Ronquières, son plan incliné qui fait descendre les péniches depuis 1968 et depuis trois ans, un festival familial et populaire. Il s’y passe des trucs tops mais il y a aussi des artistes qui font des flops…

Les Tops

Comme chez soi. C’est peut-être les origines wallonnes de l’auteur de cet article, immigré à Bruxelles volontairement et amoureusement, mais n’empêche, l’accueil des Hennuyers est revigorant. Des “bonhommes oranges” comme ils se surnomment, chargés de nous guider dans le parking ou à l’entrée, en passant par le service au bar, tout le monde semble suivre un même leitmotiv : afficher une sympathie naturelle. Ronquières n’est pas (encore) une grosse machine. Avec ses deux scènes et 30.000 visiteurs ce weekend (quand même trois fois plus que pour la première édition il y a deux ans), l’air y est respirable, il est facile de se faufiler jusqu’à l’avant de la scène. Bref, Ronquières c’est tranquille.

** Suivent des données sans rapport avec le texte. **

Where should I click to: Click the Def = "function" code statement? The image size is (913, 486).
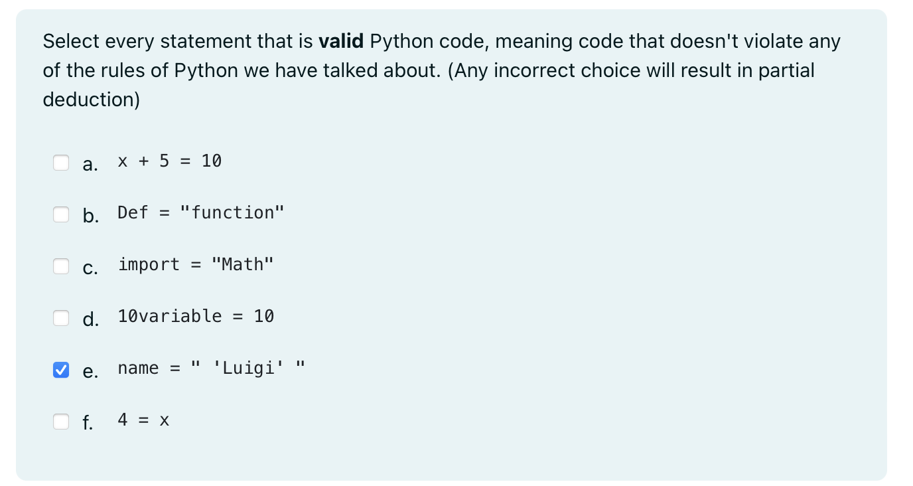click(x=201, y=212)
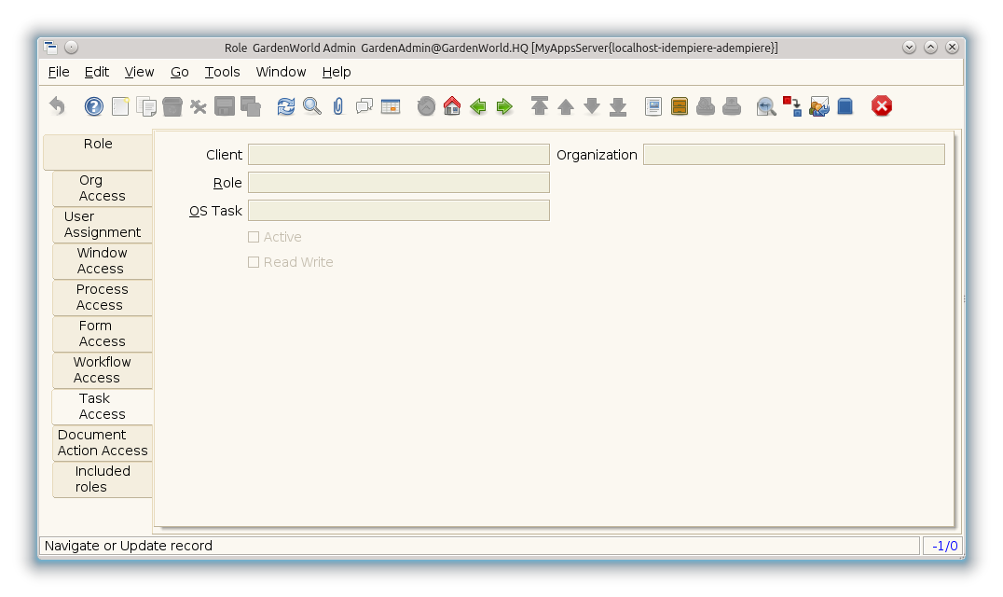The height and width of the screenshot is (597, 1003).
Task: Click the record counter in status bar
Action: pos(944,546)
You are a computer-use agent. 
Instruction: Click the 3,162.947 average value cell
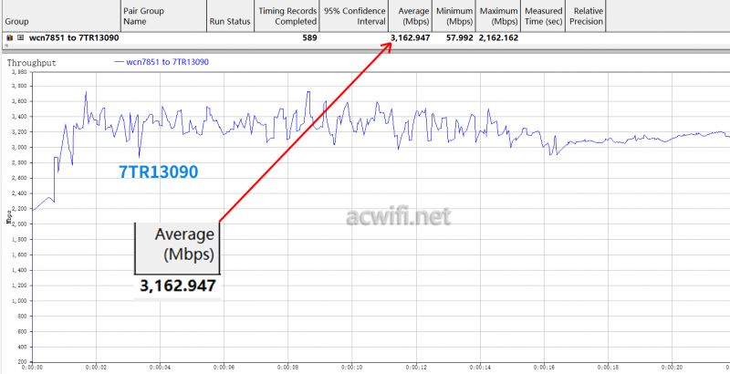pos(410,38)
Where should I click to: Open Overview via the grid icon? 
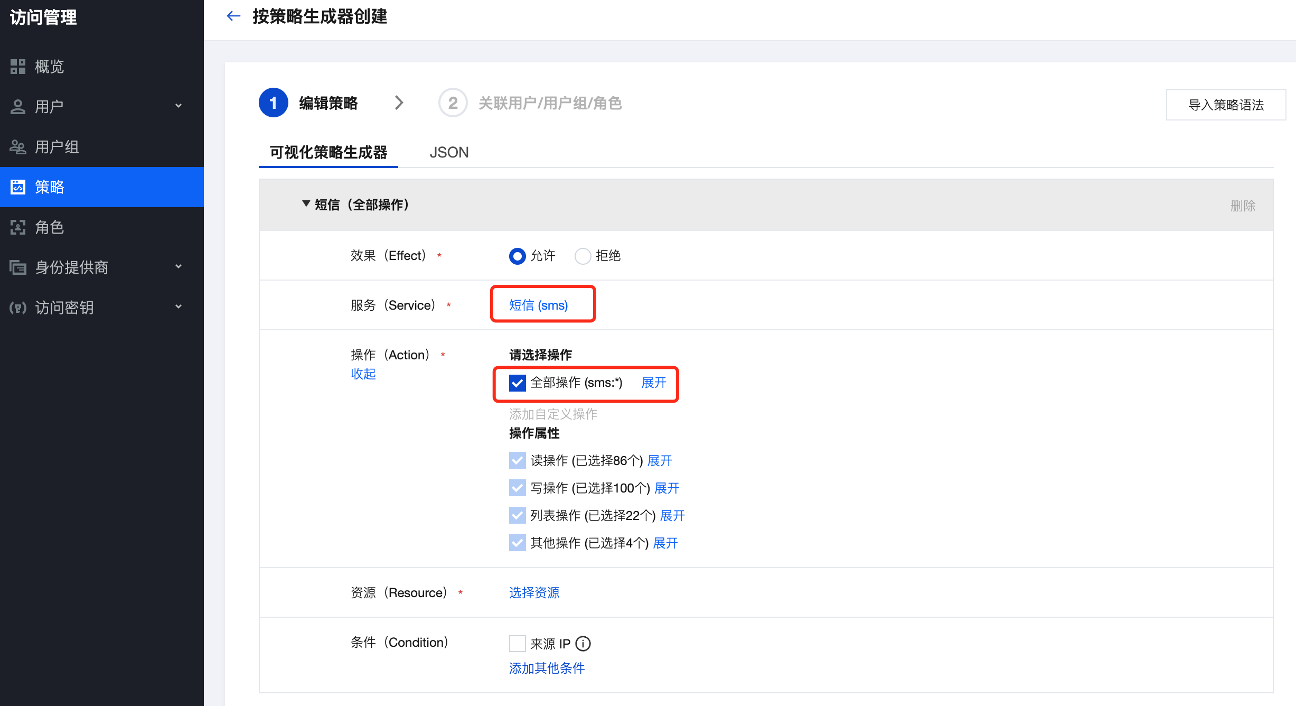18,67
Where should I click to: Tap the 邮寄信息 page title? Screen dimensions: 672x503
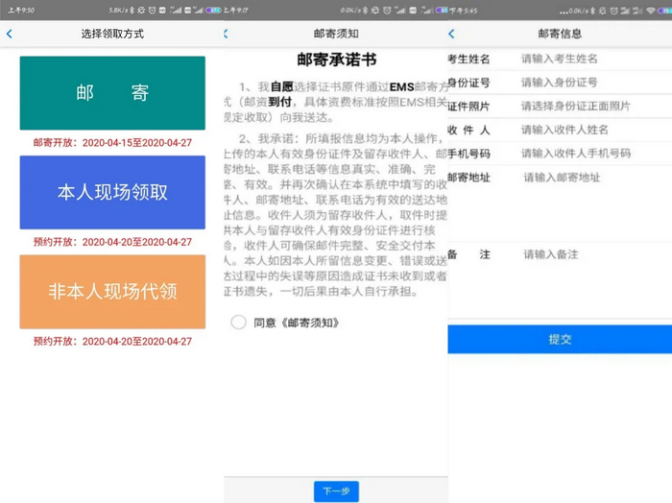click(560, 34)
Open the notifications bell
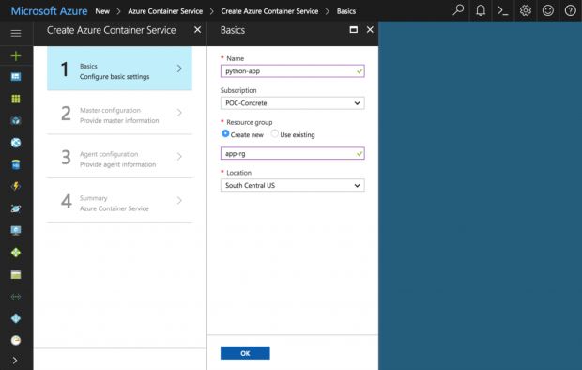The width and height of the screenshot is (582, 370). point(481,10)
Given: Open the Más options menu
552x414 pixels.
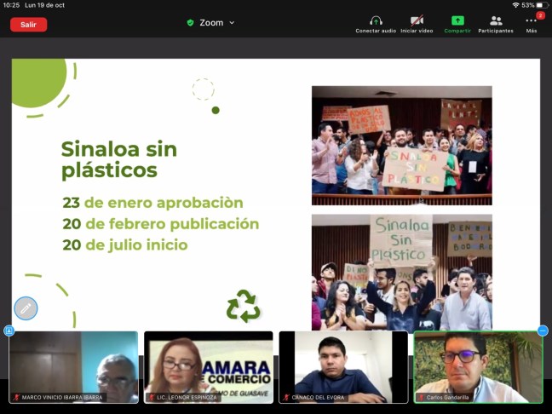Looking at the screenshot, I should point(532,20).
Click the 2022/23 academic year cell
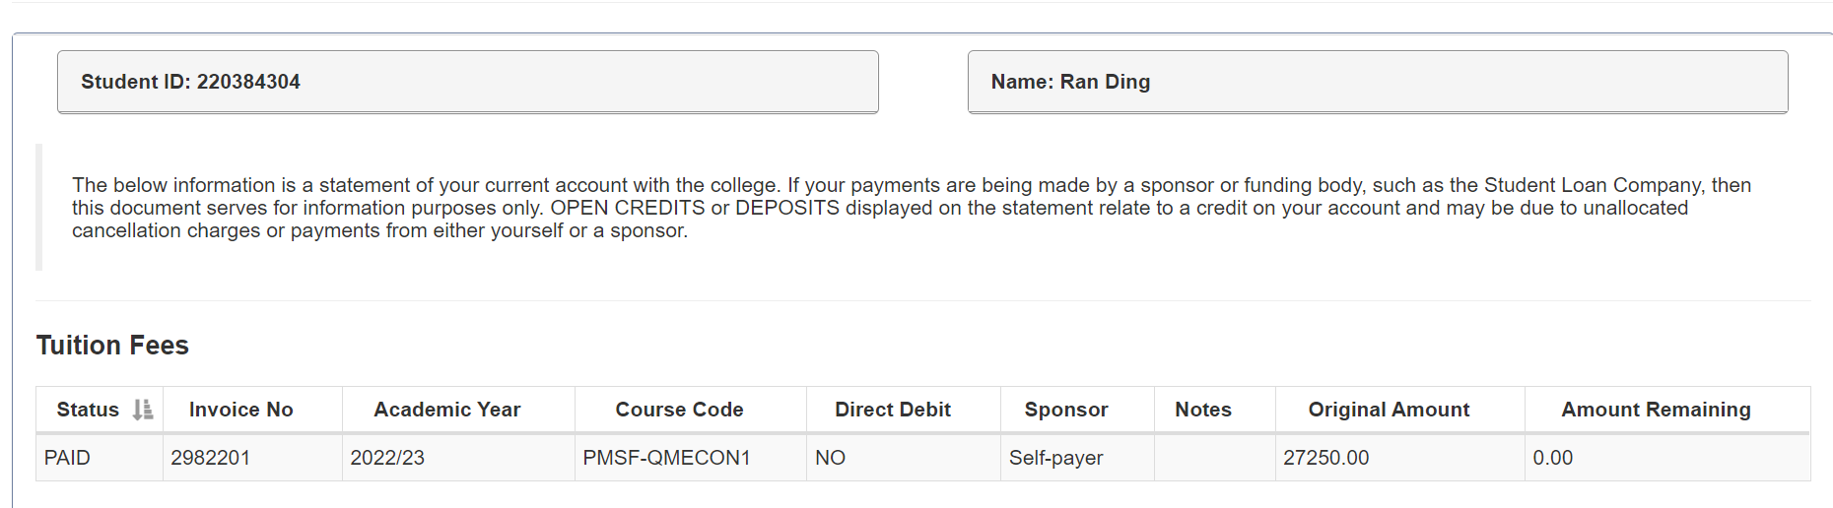Image resolution: width=1833 pixels, height=508 pixels. click(387, 458)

Et ça fait du bien.

Côté performance. Woodkid a fait planer tous ceux qui ont tenu jusqu’à minuit, et ils étaient encore très nombreux. C’était son dernier concert en Belgique. On n’a pas été déçu non plus par les Flamands d’Admiral Freebee et leur chanteur complètement barré.

Les Flops

Ok, Ronquières, c’est tranquille mais ça doit le rester. On peut critiquer l’affiche un peu populaire avec des artistes déjà vu à différentes reprises (souvent dans des concerts gratuits en plus…) mais la tendance est irrésistible, les festivals sont tellement populaires qu’ils grossissent de manière exponentielle. A Ronquières, ça veut dire une grosse demi-heure d’embouteillages à regarder les vaches juste pour arriver sur le parking. On n’a rien contre Marguerite et ses copines mais bon.

Côté musique. Le flop revient, malheureusement, à BirdPen. Mené par Dave Pen, le chanteur du groupe Archive, il n’est parvenu à intéresser qu’une petite partie des 15.000 personnes attendues samedi soir. Trop sombre, trop psychédélique pour les locaux qui avaient encore en tête les airs simples de Bastian Baker. Ce dernier avait rassemblé toutes les adolescentes de la région sur la scène Tribord quelques minutes auparavant. Ceux qui sont restés jusqu’à la fin de la prestation de BirdPen ont plané tout le long. Nous aussi. Pen aussi, très souriant malgré son t-shirt et ses chansons assez noires. Dommage que le public n’ait pas répondu présent.